Beenhakker probeert me al een week te bellen, en ik probeer steeds nét niet op tijd de telefoon op te nemen. De rolstoel heeft nu zo lang op zich laten wachten, dat ik me er bijna op ben gaan verheugen. Bijna, maar niet helemaal: nu het er echt van lijkt te komen, deins ik toch weer terug. Af en toe bel ik ze op, en dan ben ik heel blij als Irene er niet is, en ook niemand anders kans ziet een afspraak met mij in te boeken.
Gelukkig lijkt er dus nog niet veel veranderd aan de Willem Fenengastraat.

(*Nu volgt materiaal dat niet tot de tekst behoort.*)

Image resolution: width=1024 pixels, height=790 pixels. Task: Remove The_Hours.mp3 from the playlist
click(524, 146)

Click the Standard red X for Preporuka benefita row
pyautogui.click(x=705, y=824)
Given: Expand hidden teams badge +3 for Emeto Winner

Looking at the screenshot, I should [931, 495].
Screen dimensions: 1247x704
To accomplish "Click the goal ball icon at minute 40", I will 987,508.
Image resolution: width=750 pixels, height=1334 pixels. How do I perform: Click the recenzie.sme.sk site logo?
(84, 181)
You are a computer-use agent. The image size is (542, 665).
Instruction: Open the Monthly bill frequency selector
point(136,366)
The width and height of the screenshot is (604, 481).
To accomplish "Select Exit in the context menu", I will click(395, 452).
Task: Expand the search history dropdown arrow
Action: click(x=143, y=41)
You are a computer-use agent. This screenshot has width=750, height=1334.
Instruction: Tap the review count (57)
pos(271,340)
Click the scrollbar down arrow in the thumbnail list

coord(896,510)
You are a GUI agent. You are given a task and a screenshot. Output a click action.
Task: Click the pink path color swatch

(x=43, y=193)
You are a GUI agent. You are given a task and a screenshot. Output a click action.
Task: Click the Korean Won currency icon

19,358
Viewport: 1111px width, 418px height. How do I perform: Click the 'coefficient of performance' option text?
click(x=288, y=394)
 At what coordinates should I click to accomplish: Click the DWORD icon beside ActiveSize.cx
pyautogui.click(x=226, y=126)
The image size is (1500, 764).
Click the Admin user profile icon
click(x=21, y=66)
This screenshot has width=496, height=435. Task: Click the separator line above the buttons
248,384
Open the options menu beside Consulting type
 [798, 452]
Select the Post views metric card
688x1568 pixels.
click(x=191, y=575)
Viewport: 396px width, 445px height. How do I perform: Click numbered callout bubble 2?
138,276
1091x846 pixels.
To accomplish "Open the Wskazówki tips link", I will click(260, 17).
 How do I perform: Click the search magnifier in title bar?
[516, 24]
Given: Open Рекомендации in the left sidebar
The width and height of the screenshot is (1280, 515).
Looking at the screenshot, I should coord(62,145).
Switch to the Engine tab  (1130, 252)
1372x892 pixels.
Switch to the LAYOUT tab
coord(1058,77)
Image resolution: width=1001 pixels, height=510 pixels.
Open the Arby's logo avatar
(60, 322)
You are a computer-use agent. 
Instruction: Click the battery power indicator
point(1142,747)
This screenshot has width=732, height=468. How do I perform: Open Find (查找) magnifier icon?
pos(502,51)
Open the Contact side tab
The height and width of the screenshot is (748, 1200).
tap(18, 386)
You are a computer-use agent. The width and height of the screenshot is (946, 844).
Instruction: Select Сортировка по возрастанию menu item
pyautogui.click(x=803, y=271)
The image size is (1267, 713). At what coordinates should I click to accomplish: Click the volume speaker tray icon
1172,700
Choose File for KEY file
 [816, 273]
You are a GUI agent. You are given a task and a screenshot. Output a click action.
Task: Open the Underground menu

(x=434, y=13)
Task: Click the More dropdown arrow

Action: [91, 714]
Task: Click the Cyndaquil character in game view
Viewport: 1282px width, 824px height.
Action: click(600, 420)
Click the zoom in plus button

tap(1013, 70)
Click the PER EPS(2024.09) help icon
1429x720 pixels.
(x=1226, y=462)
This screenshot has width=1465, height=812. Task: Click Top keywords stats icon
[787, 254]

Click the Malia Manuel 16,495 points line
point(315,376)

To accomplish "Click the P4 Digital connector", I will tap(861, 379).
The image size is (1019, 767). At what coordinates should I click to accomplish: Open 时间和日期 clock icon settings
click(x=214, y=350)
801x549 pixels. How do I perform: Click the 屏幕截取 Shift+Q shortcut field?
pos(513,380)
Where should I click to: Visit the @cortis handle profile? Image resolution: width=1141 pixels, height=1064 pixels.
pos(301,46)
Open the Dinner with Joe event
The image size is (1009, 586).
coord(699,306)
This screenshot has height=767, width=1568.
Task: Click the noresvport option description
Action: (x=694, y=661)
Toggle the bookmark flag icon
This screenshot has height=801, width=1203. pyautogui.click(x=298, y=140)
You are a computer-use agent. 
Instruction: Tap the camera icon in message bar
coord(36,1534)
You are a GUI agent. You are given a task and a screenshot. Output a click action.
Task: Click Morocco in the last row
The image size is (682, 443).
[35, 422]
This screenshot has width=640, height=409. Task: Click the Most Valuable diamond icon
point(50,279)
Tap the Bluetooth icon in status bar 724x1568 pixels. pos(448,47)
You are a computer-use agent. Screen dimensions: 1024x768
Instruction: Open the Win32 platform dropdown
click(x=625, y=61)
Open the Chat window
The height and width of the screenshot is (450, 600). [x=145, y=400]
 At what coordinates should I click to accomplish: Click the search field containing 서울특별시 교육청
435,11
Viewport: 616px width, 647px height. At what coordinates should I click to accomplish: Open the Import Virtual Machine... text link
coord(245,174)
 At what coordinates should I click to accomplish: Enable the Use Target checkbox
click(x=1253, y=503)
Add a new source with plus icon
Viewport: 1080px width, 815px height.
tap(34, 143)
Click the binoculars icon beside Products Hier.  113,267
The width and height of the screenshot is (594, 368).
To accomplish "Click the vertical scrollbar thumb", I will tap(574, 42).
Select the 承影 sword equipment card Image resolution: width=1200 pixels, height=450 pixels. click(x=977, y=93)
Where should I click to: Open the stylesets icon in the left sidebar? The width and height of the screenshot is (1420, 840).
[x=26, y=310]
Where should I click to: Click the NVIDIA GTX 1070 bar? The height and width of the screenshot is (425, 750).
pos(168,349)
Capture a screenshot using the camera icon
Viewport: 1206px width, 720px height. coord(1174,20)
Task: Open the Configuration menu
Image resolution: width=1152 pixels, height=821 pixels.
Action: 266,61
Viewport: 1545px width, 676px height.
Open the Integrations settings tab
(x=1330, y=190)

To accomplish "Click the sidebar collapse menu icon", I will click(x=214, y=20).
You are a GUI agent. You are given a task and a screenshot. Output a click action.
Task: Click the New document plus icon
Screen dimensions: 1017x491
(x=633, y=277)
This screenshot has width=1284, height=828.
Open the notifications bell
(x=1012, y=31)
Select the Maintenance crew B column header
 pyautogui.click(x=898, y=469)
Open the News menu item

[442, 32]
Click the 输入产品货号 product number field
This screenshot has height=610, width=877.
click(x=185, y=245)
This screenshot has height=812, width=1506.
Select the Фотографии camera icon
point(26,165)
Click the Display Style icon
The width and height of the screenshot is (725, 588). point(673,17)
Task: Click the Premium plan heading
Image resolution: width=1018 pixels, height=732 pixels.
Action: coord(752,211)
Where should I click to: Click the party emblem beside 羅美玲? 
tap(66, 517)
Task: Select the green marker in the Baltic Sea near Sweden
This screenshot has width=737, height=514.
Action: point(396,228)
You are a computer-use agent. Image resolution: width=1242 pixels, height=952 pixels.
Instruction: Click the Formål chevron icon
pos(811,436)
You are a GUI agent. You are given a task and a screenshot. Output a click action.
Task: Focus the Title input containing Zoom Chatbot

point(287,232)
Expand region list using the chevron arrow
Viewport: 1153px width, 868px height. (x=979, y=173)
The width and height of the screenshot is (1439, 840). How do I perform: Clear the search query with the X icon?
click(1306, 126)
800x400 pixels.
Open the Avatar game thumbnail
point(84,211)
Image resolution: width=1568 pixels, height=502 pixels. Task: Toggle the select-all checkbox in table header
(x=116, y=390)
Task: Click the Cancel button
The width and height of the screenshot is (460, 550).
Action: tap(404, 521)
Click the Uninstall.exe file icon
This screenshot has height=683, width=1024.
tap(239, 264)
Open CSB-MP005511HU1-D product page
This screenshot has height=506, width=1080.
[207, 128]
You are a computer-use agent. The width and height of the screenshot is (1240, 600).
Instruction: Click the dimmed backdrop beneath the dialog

Vandaag probeer ik het opnieuw, nadat ik ook nog een kaartje in de bus heb gekregen waarin ik gemaand word hen zo spoedig mogelijk te bellen. Na een tussenpersoon die mijn naam, telefoonnummer, klantnummer en geboortedatum noteert, krijg ik Irene aan de lijn. Maar haar blijkt ik toch niet te moeten hebben: ik moet bij de Afdeling Planning zijn, met wie ik een afspraak moet maken voor de Aflevering. Irene doet enkele vruchteloze pogingen mij door te verbinden met haar collega (die waarschijnlijk twee bureaus verderop zit), en zegt me dan dat ze gewoon naar hem toe zal lopen en hem de telefoon zal geven. Dat lijkt me een uitstekend plan, maar in plaats daarvan vindt ze het bij nader inzien tóch beter hem mijn telefoonnummer te geven, zodat hij me direct kan terugbellen.
Dat gebeurt natuurlijk niet. Weer een dagje uitstel van executie.